The scientific club discussed the stages of the development of spoken English from the Norman conquest of England (1066) to the adoption of the Royal Chancery standard in 1470 – the co-called Middle English. The participants of the meeting covered the historical events that influenced the development of Middle English, the borrowings from French, German and Latin, the variety and peculiarities of dialects of that time, as well as the life and works of Geoffrey Chaucer.
“During the course of the literature of English-speaking countries we study a range of key pieces of English literature, from the epic poem Beowulf, Chaucer’s stories, Shakespeare’s plays, Defoe’s and Swift’s novels, to Maugham and Orwell,” PhD in Philology, Associate Professor of the Germanic Philology and Translation Department Anna Pavelieva commented. “The Middle English period is of special interest for the researchers, because the language of this period has considerable lexical, phonetic and morphological differences from the modern English. Students can read and understand works in English on the third year of studying, without using the dictionaries of archaisms. That is why the first meeting of the scientific club this year was dedicated to Chaucer’s Canterbury Tales. Chaucer was a medieval English poet who played a great role in the development of spoken English in literature during the dominance of Latin and French.”
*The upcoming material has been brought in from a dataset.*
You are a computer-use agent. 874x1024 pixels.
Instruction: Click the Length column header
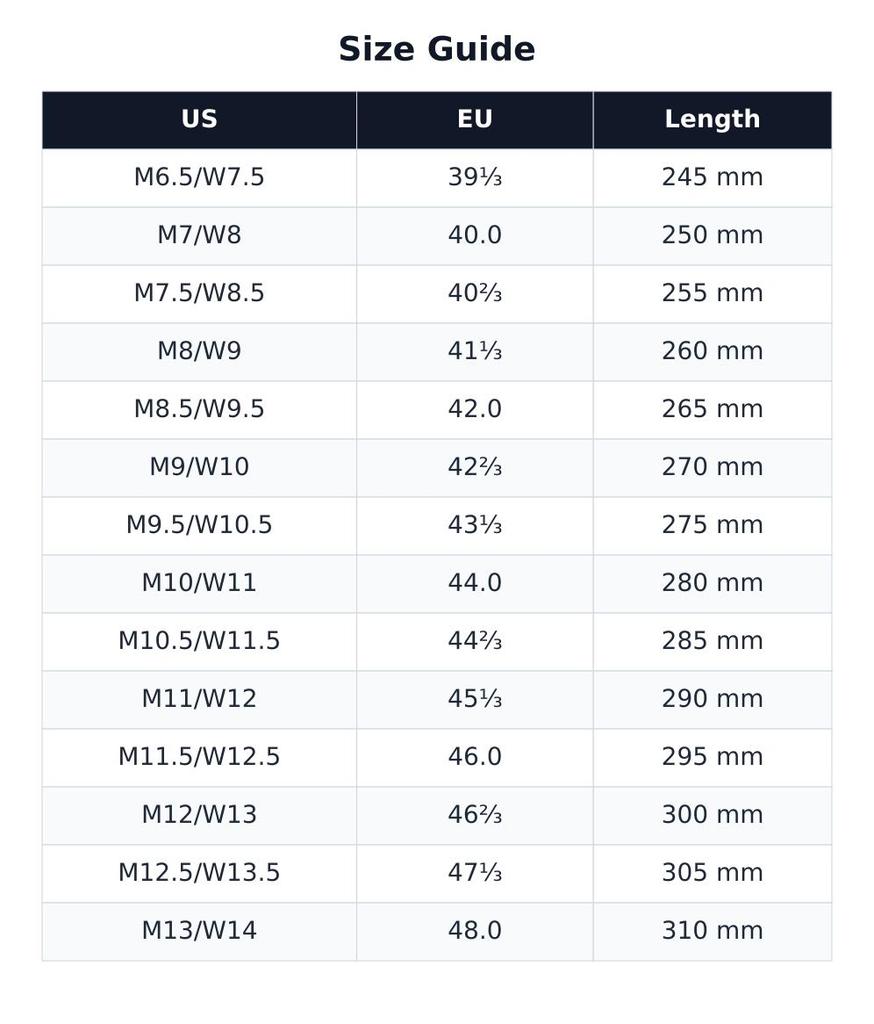(x=712, y=120)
Chaucer is one of the most important figures for the English literature, whose creative activity had an enormous influence on the literature of Renaissance in general, and on the Spenser’s, Sydney’s, Dryden’s, Pope’s and others’ work in particular.
The philology students delivered informative presentations about the stylistic and linguistic peculiarities of Chaucer’s works, shared their own impressions after reading the stories.
“Chaucer’s merits in the history of the English language and literature are impossible to be overestimated,” a student of group 301HF of the Faculty of Humanities of National University “Yuri Kondratyuk Poltava Polytechnic” Sofiia Dmytriuk, the winner of this year’s V. H. Korolenko Award, said. “The poet is called “the father of the English poetry” and considered to be the founder of the English literary language. He didn’t use neologisms, and wrote in a commonly used language, understandable to his contemporaries. His works contain all the most important features of the English poetry, such as rich fantasy joined with common sense, humor, observance, bright characteristics, detailed descriptions, and love to contrasts.”
The meetings of the scientific club “Philology” cover the problems of translation and language studies, and professional approaches to simultaneous and consecutive translation in different fields. The members of the club include both university students and the students of Poltava schools.
Taking part in the scientific club meetings motivated students to challenge their skills and develop professionally. For example, a student has recently won a training from a well-known British interpreter.
The school students can practice their English, receive the best support for writing research articles in English, learn about the peculiarities of translation and linguistics and so on.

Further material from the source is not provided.